> **Extrait de texte**
La Ciivise publie ce mercredi une synthèse des témoignages recueillis par téléphone, par écrit ou au cours de réunions publiques. Ce bilan porte sur les conséquences de long terme de ces violences : vie professionnelle et affective, santé physique et mentale… Les séquelles sont nombreuses et surtout douloureuses dans le temps, pendant de très longues années. Violée par son père entre ses 10 et 17 ans, Ingrid a accepté de se confier sur sa reconstruction au micro d'Europe 1.

"Un trauma"

Parmi les troubles les plus répandus chez les victimes d'inceste: les addictions. Plus d’un tiers des près de 15.000 victimes interrogées ont ainsi développé des problèmes de toxicomanie. Et cela ne concerne pas que la drogue ou l’alcool… Les conduites addictives peuvent prendre différentes formes. Et Ingrid n'y échappe pas, elle en a même longtemps souffert. "C'est surtout l'envie de mourir, des tentatives de suicide", confie-t-elle. "On peut se retrouver dans des addictions aussi sexuelles". "C'est un trauma. N'importe quelle situation, que la victime va subir un jour dans sa vie, telle qu’une odeur qui va lui rappeler sa souffrance… Va la perturber", reprend-elle. "A ce moment-là, elle va vouloir éteindre cette mémoire, en l’anesthésiant émotionnellement. D'où les drogues, les jeux, le sexe…"

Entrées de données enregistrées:
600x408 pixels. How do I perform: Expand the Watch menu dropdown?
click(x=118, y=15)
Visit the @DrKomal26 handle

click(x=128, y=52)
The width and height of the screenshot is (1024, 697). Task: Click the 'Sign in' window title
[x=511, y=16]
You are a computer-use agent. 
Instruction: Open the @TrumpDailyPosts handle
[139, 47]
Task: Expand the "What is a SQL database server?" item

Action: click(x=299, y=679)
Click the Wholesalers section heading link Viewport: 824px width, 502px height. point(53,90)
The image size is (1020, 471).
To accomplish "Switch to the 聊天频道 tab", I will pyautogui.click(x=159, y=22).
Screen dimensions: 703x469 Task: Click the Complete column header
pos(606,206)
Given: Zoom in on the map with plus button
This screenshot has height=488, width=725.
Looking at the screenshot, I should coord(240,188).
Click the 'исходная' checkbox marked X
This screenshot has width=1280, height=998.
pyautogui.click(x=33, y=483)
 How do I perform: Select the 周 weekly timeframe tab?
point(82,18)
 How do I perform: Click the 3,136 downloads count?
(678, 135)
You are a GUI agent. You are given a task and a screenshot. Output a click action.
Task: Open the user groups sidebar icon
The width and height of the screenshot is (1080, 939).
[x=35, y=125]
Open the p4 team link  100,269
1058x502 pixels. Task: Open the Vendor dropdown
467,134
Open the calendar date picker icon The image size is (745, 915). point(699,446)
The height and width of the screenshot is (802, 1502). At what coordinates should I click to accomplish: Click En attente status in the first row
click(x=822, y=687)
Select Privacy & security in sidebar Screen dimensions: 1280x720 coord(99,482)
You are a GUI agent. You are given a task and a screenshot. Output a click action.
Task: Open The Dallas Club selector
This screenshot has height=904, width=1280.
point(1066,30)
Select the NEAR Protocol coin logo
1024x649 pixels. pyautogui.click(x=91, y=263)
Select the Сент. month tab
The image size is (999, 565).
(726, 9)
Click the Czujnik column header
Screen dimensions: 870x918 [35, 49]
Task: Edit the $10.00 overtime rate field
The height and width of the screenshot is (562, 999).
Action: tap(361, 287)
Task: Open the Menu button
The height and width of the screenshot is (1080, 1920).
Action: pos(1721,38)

> **Consigne de travail**
Répondez aux questions suivantes à partir de l'extrait sur le bilan de la Ciivise.
(a) De quelles manières les témoignages ont-ils été recueillis ?
(b) Quelle part des près de 15.000 victimes interrogées a développé des problèmes de toxicomanie ?
(c) Selon Ingrid, comment la victime veut-elle éteindre cette mémoire ?

> **Résultat de la tâche**
(a) Par téléphone, par écrit ou au cours de réunions publiques.
(b) Plus d'un tiers.
(c) En l'anesthésiant émotionnellement.